Was für uns als „Festschrift“ angedacht war, entwickelte sich zu einer wertvollen Zusammenstellung von persönlichen Erlebnissen, fachlichen Erfahrungen und inspirierenden Impulsen aus unserer Hospizbewegung. Über den Platz des Sterbens in unserem Leben, ernsthaft und mit Humor, erwähnt es viele Aspekte: Pflege, Begleitung, Gestaltung, Verabschiedung, Trauer, Hoffnung, Trost, Versöhnung, Ehrenamt, Politik, Forschung und Gesellschaft und anderes mehr. Jeder und jedem sei dieses Buch empfohlen. Gönnen Sie sich dieses Buch selbst oder sehen Sie es als Geschenk.
Mechthild Hüsch Reihenfolge der Bücher (Chronologisch)
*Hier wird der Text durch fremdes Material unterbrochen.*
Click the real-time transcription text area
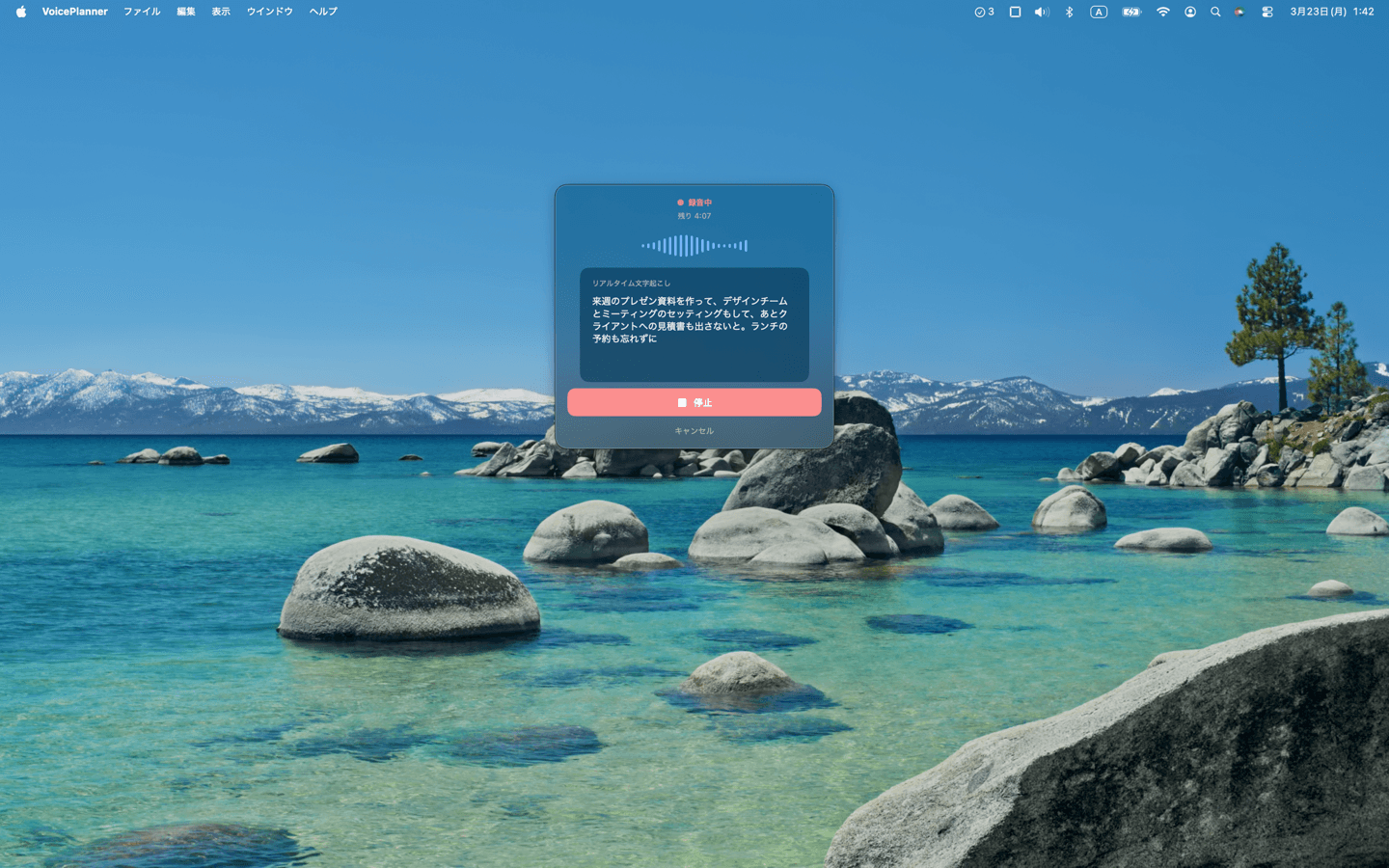 click(x=694, y=324)
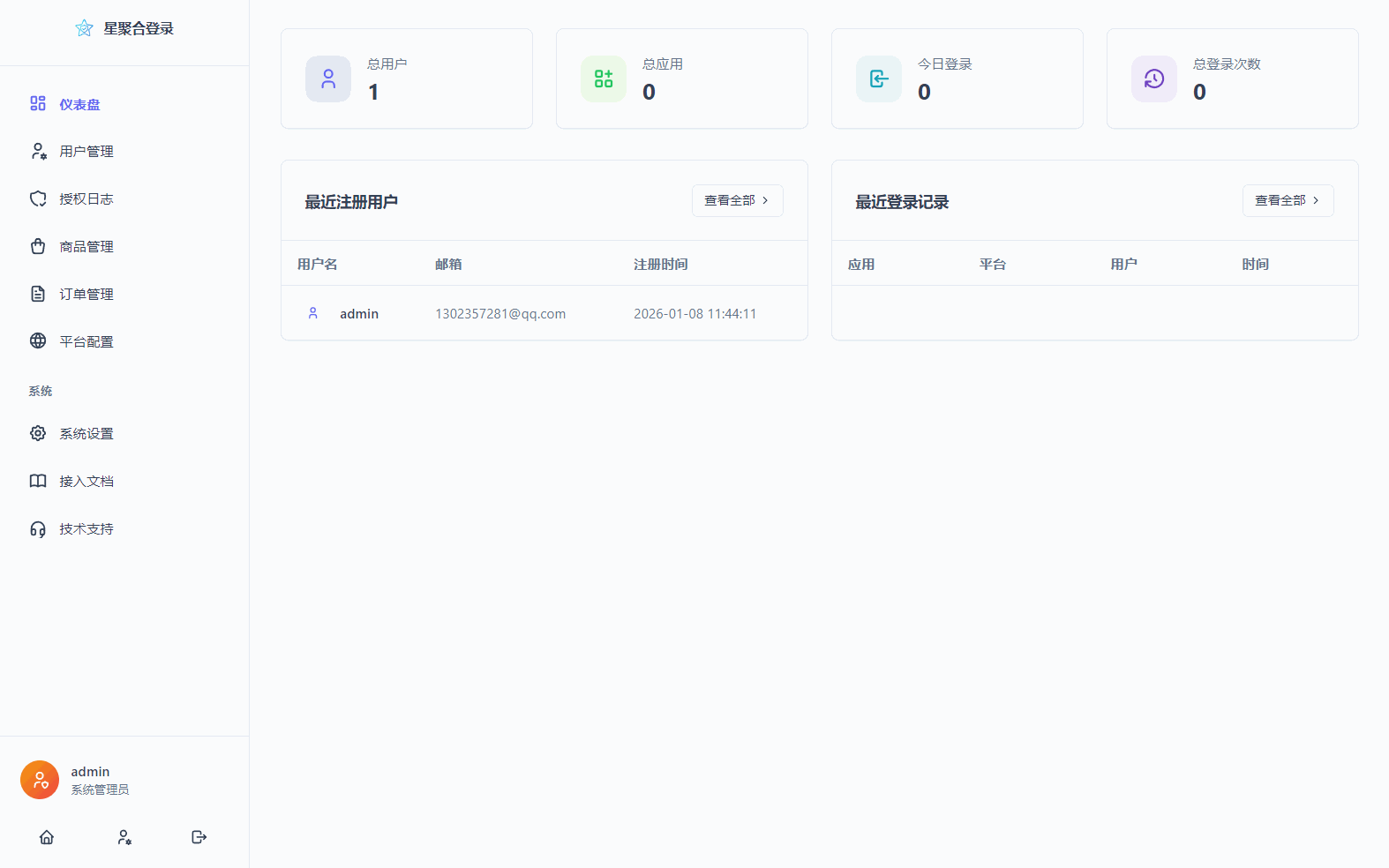Open 系统设置 from the sidebar
The width and height of the screenshot is (1389, 868).
pyautogui.click(x=86, y=434)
"Da spricht man nicht drüber"
- 48 Seiten
- 2 Lesestunden
Suizid – Thema für ein Kinderbuch? Das AutorInnenteam Mechthild und Heinrich Hüsch und Ulrich Roth sind davon überzeugt. Sie möchten den Suizid für jung und alt zum Thema machen. Die Geschichte heißt „Da spricht man nicht drüber.“ Wie Jakob den Suizid seines Vaters erlebt. An vielen kleinen Situationen erzählt Mechthild Hüsch, wie ein 12jähriger Junge die Reaktionen seiner Familie, Freunde, Nachbarn und Schulkollegen erfährt, nachdem sein Vater sich getötet hat. Manches verletzt, anderes ist tröstlich. Sehr einfühlsam sind auch die farbigen Illustrationen von Heinrich Hüsch, der viele Bilder in der Symbolhaftigkeit gelassen hat. Damit bekommen sie die notwendige Tiefe, aber auch Weite. So ist auch das ganze Buch - bei aller Schwere des Themas - ein positiver Beitrag. Wie wichtig dieses Thema ist, hat die enorme Anteilnahme und Fassungslosigkeit beim Suizid von Robert Enke gezeigt. Die Geschichte wird ergänzt durch zwei Fachkommentare. Eine Einordnung von Ulrich Roth und ein Beitrag von Prof. Dr. Dr. Paul Hoff, Psychiatrische Uniklink Zürich.